• _Data in this exercise_:
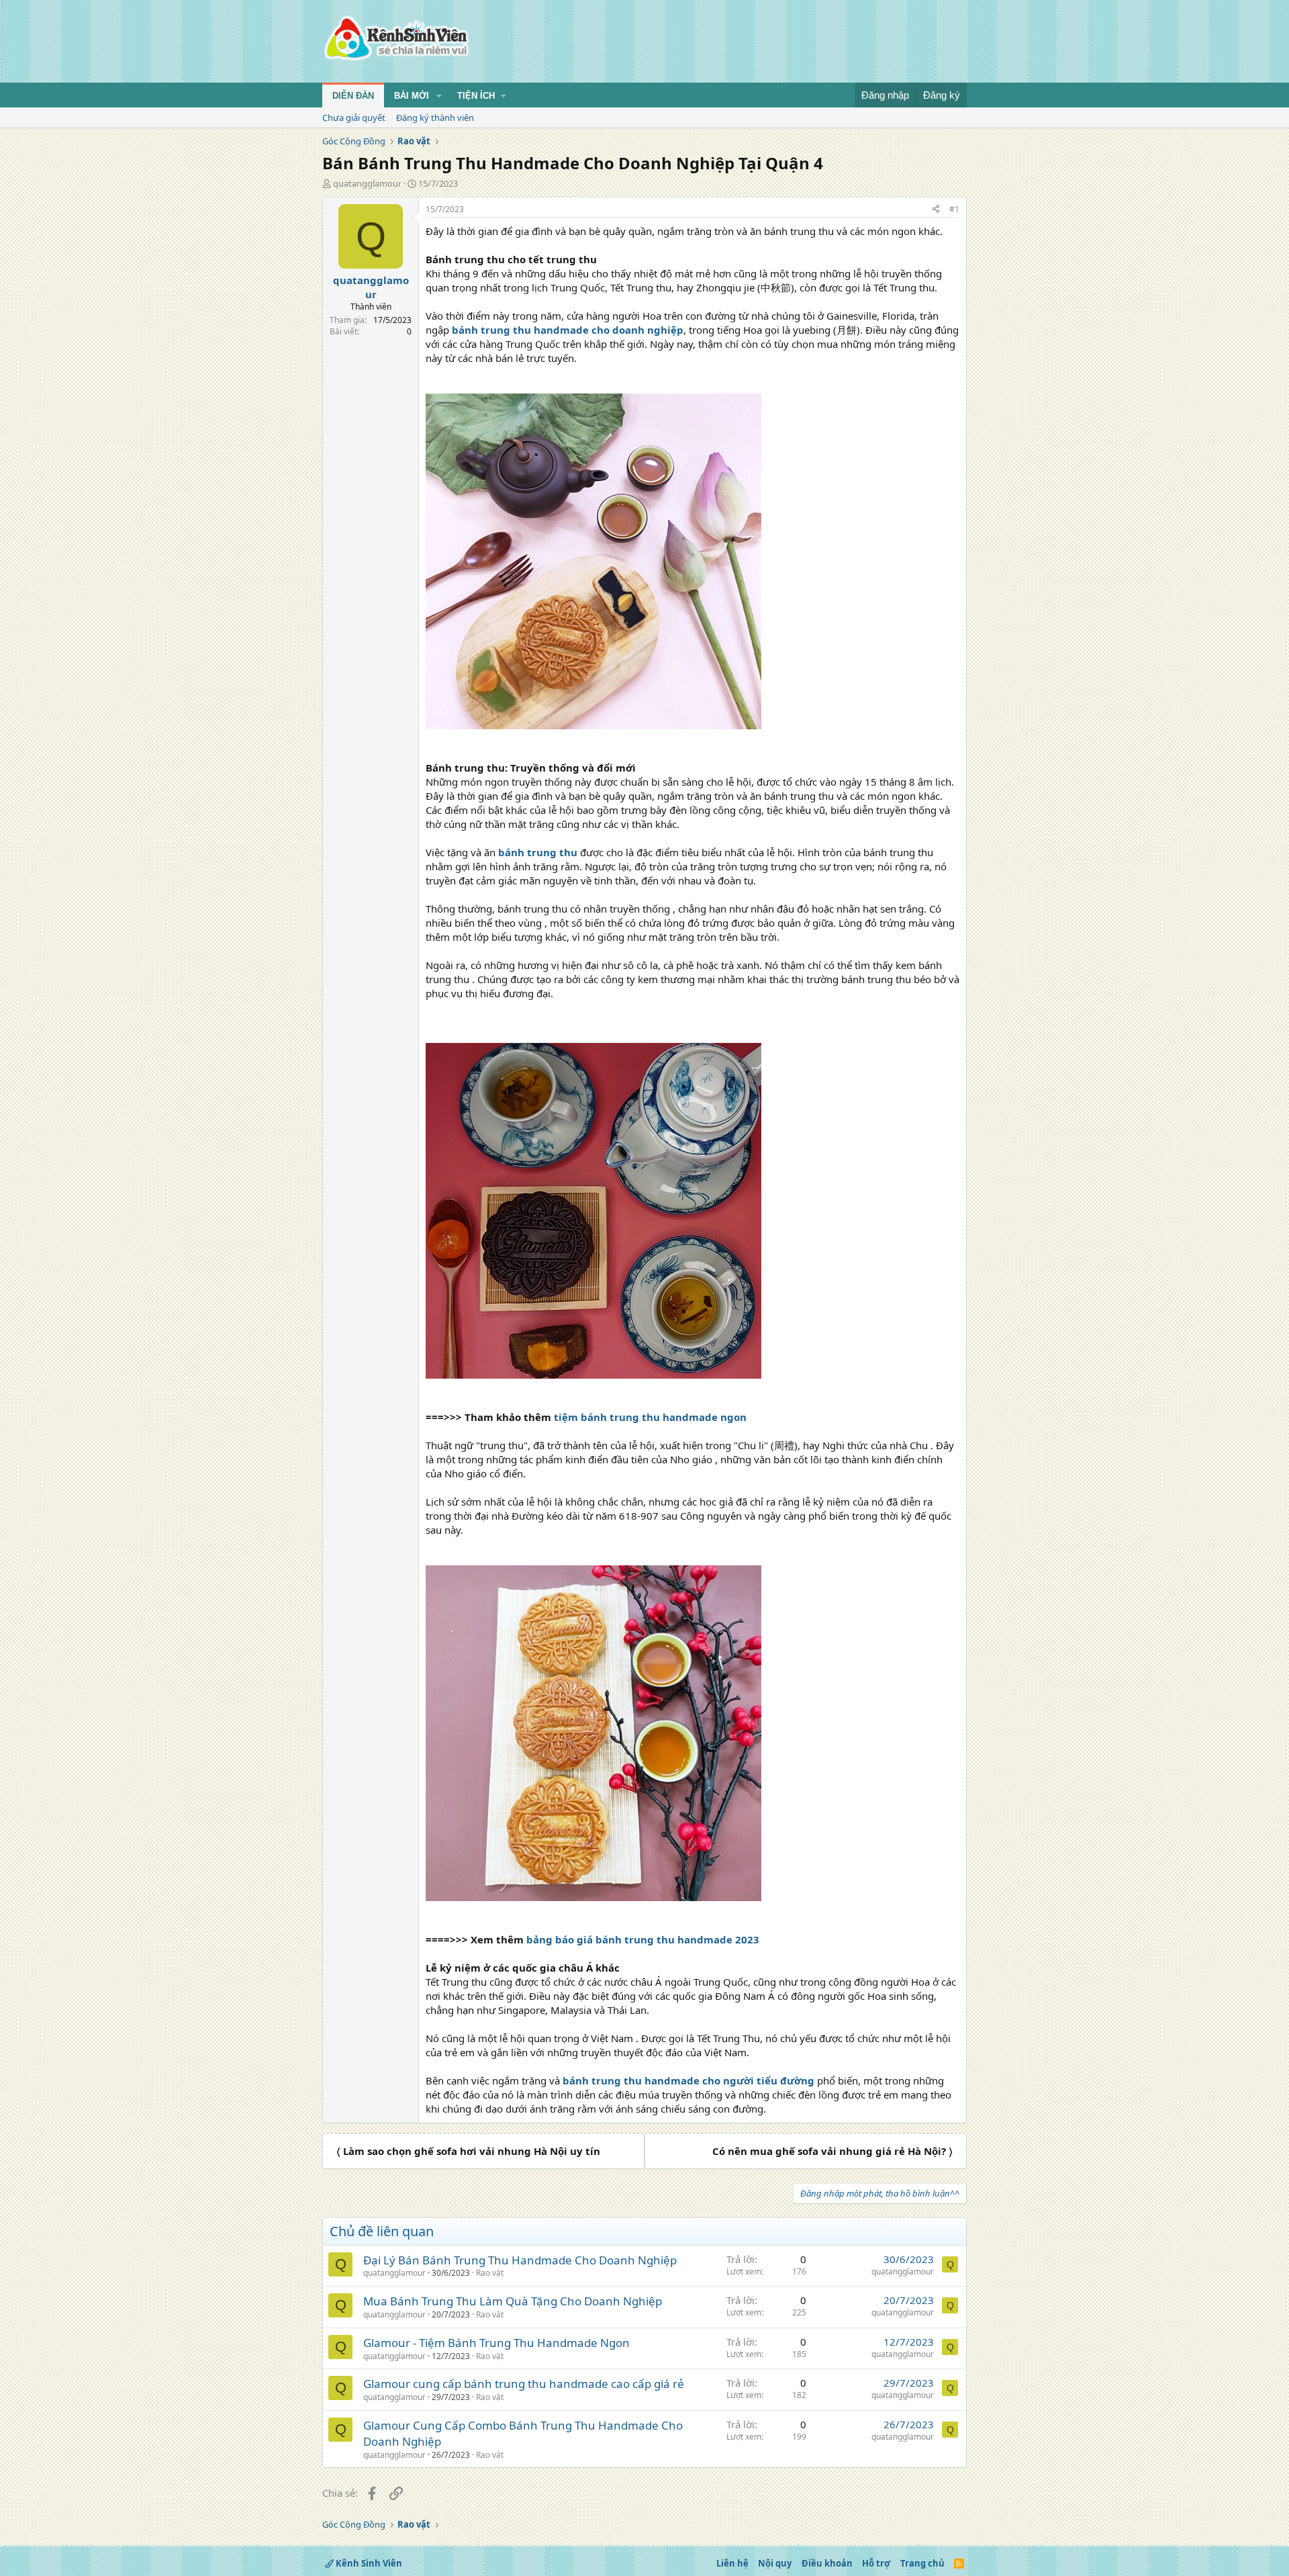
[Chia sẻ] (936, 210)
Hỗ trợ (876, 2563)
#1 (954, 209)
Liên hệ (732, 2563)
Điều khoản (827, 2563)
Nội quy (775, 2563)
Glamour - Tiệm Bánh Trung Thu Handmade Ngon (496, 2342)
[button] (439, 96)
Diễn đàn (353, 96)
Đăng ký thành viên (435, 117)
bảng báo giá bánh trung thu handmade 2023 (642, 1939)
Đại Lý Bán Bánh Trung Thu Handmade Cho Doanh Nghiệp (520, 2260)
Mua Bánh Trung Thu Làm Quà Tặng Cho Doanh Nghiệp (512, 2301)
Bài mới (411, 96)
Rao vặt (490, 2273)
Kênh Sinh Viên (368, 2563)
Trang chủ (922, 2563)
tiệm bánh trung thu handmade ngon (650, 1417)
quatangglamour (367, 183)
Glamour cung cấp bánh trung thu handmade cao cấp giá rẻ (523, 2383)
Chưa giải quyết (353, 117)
--
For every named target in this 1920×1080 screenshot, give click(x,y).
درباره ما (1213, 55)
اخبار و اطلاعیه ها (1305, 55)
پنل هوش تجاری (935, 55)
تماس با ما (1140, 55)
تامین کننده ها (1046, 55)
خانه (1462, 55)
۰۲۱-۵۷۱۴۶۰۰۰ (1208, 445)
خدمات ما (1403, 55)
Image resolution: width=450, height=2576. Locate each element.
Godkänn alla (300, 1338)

• _Exercise brief_:
In your answer, include only the lines above starting at the line that holds "[Chia sẻ] (936, 210)" and ending at the line that holds "Chưa giải quyết (353, 117)", copied exactly.

• _Your solution_:
[Chia sẻ] (936, 210)
Hỗ trợ (876, 2563)
#1 (954, 209)
Liên hệ (732, 2563)
Điều khoản (827, 2563)
Nội quy (775, 2563)
Glamour - Tiệm Bánh Trung Thu Handmade Ngon (496, 2342)
[button] (439, 96)
Diễn đàn (353, 96)
Đăng ký thành viên (435, 117)
bảng báo giá bánh trung thu handmade 2023 (642, 1939)
Đại Lý Bán Bánh Trung Thu Handmade Cho Doanh Nghiệp (520, 2260)
Mua Bánh Trung Thu Làm Quà Tặng Cho Doanh Nghiệp (512, 2301)
Bài mới (411, 96)
Rao vặt (490, 2273)
Kênh Sinh Viên (368, 2563)
Trang chủ (922, 2563)
tiệm bánh trung thu handmade ngon (650, 1417)
quatangglamour (367, 183)
Glamour cung cấp bánh trung thu handmade cao cấp giá rẻ (523, 2383)
Chưa giải quyết (353, 117)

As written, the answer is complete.